> _PROBLEM DETAILS_
Copy out the stretch from the line containing "coordinates (1226, 1670)." through the line containing "Looking at the image, I should click on (767, 960).", changing "action" to "operation" and leaving everything else as it is.

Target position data
════════════════════
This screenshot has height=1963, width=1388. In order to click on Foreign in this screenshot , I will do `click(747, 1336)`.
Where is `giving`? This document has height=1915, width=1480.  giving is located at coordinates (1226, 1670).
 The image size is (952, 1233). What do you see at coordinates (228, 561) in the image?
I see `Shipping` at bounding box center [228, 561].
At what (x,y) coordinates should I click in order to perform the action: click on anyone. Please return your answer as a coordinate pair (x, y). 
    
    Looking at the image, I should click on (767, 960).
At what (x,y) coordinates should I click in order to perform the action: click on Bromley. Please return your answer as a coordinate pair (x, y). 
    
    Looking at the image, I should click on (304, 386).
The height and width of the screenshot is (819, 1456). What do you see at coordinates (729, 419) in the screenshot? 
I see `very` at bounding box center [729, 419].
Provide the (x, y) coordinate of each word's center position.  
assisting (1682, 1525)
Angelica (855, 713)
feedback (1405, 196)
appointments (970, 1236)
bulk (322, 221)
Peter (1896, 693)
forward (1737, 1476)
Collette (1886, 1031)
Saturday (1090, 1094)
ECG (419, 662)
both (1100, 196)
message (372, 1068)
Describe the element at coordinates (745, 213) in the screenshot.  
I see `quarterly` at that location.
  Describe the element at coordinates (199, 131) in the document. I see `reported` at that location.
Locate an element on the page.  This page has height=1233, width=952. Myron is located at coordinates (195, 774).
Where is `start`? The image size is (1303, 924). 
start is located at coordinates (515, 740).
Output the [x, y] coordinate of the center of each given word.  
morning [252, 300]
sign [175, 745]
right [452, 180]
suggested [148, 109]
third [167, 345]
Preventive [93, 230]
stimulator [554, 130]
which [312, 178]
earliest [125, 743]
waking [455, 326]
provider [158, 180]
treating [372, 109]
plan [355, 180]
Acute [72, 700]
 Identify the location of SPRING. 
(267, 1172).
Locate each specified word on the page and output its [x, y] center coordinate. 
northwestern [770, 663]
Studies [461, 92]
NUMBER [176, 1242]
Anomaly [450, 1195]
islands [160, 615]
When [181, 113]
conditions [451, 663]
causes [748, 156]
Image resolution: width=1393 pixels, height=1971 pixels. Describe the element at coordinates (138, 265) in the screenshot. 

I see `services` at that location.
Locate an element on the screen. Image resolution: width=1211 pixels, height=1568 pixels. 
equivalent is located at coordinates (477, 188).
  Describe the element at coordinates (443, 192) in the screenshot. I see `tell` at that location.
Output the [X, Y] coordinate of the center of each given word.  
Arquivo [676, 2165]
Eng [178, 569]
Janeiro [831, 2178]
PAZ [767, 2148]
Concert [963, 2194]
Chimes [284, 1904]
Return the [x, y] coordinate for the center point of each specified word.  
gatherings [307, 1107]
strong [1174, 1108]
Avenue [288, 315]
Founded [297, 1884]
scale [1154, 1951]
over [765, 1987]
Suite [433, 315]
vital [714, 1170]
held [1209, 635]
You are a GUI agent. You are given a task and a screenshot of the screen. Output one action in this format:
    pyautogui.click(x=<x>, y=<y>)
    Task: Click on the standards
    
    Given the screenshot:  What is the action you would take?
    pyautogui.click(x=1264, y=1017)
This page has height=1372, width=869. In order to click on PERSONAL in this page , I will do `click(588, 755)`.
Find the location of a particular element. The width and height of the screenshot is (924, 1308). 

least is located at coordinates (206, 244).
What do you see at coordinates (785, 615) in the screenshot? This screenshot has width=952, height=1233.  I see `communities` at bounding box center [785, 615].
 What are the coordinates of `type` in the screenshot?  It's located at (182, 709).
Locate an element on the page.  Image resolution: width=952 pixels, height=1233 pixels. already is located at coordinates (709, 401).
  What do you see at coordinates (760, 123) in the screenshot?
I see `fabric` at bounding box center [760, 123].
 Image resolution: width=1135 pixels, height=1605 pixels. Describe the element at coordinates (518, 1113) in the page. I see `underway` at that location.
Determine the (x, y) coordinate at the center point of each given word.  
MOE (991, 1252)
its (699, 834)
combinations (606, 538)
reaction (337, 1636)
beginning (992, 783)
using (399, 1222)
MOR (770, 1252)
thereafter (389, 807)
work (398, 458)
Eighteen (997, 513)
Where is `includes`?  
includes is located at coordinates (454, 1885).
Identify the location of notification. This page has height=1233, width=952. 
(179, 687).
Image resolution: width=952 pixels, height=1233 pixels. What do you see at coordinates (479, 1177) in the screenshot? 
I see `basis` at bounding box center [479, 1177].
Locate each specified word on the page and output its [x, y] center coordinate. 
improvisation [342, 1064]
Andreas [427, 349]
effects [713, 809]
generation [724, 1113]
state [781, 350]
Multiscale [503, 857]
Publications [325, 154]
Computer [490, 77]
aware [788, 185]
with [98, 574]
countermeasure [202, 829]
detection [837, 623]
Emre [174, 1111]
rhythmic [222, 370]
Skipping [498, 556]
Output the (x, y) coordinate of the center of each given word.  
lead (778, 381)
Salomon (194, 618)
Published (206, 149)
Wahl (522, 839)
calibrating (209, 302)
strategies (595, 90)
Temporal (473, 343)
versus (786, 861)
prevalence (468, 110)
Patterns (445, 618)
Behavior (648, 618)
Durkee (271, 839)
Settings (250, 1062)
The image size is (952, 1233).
════════════════════
> _FINAL ANSWER_
Where is `giving`? This document has height=1915, width=1480.  giving is located at coordinates (1226, 1670).
 The image size is (952, 1233). What do you see at coordinates (228, 561) in the image?
I see `Shipping` at bounding box center [228, 561].
At what (x,y) coordinates should I click in order to perform the operation: click on anyone. Please return your answer as a coordinate pair (x, y). 
    
    Looking at the image, I should click on (767, 960).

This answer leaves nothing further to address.